>> start Information given
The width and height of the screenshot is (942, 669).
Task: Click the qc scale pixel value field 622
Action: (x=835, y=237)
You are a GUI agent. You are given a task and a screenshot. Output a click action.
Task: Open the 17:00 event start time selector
>> end Information given
>> start Information given
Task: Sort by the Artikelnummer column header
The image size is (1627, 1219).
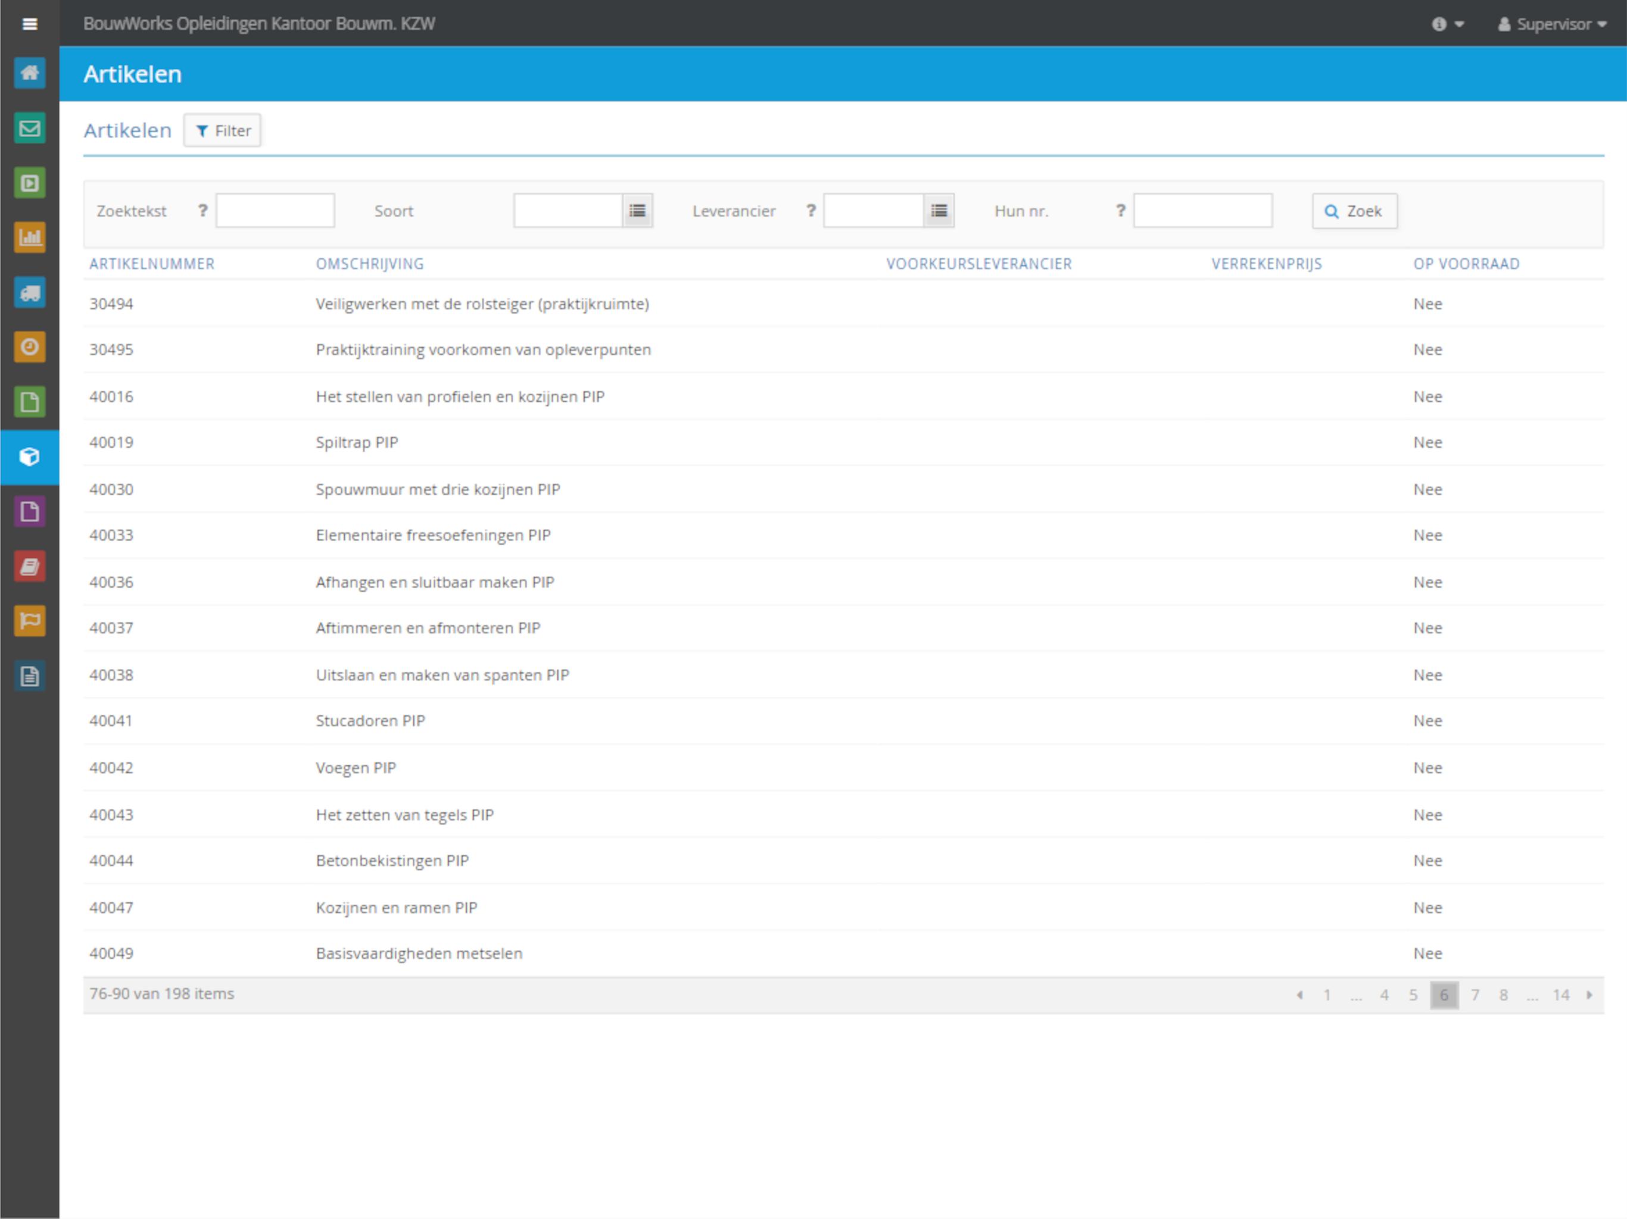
>> end Information given
>> start Information given
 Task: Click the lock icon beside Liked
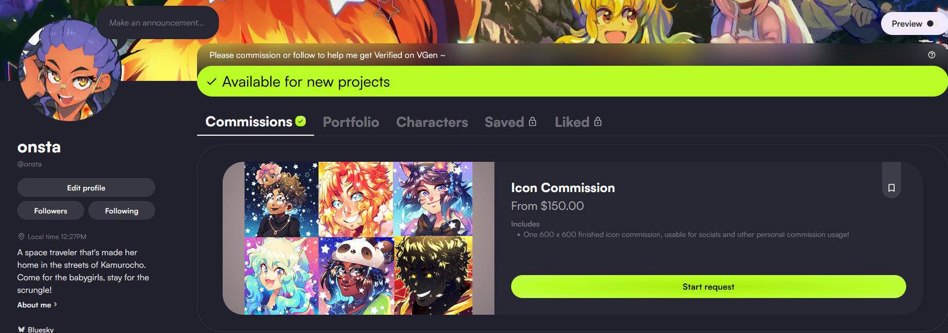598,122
>> end Information given
What is needed: Write out everything from the line containing "The width and" down to the line containing "Task: Open the", swapping "selector" for "picker" and changing nothing else.

The output:
The width and height of the screenshot is (942, 669).
Task: Click the qc scale pixel value field 622
Action: (x=835, y=237)
You are a GUI agent. You are given a task and a screenshot. Output a click action.
Task: Open the 17:00 event start time picker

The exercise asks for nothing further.